En la ruda polémica, sus frases despiadadas, a manera de moles de granito movidas por titanes, caían sobre el campo de la lucha, destrozando adversarios e inocentes, en tanto que él como una esfinge recibía los proyectiles lanzados a su cabeza, sin que jamás le hirieran.
En el cuadro de mi discurso, no cabe su retrato. Ninguna alocución que pronunciara estaría a su medida.
Sarmiento es una gloria de la República. Cuando pasen los años, y la historia, a la par de la leyenda, hable a las generaciones futuras describiendo su colosal figura; cuando el soplo de los tiempos lleve en sus alas el nombre venerado de este ilustre ciudadano, diez millones de argentinos lo repetirán con entusiasmo, y la patria que, como la religión, tiene sus santos, colocará en los altares la efigie del hombre que supo ilustrar su época y su pueblo con los destellos de su potente inteligencia.

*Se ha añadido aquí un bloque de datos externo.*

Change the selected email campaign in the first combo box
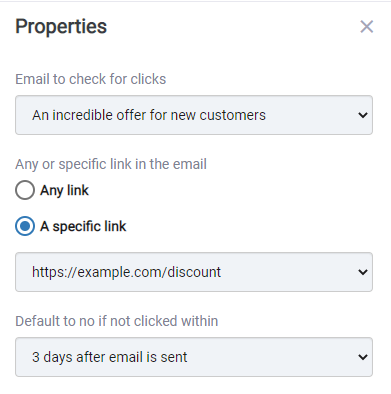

El gobierno argentino tributa hoy los merecidos honores a su memoria, y el Presidente de la República que asiste a sus exequias lo recomienda a la gratitud de sus conciudadanos”.
Habló luego Pellegrini en nombre del Senado, y más tarde, después de una conmovedora procesión por las calles repletas de fieles, Aristóbulo Del Valle, Benjamín Zorrilla y varios otros lo despidieron en la tumba.
Los discursos inmaculados de Pellegrini y Del Valle, bellos y convencionales, fueron aplaudidos por toda la prensa y repetidos por la Historia. El de Wilde fue trascripto por muy pocos diarios: era demasiado realista y en la Argentina los héroes son de bronce perfecto o no son. El héroe de bronce no faltó un solo día a la escuela, pasara lo que pasara. El magnífico e indisciplinado héroe de Wilde fue el “único maestro que no fue jamás discípulo”, el que no aprendía, sino que enseñaba, el que podía lanzar frases despiadadas, que “caían sobre el campo de la lucha, destrozando adversarios e inocentes”.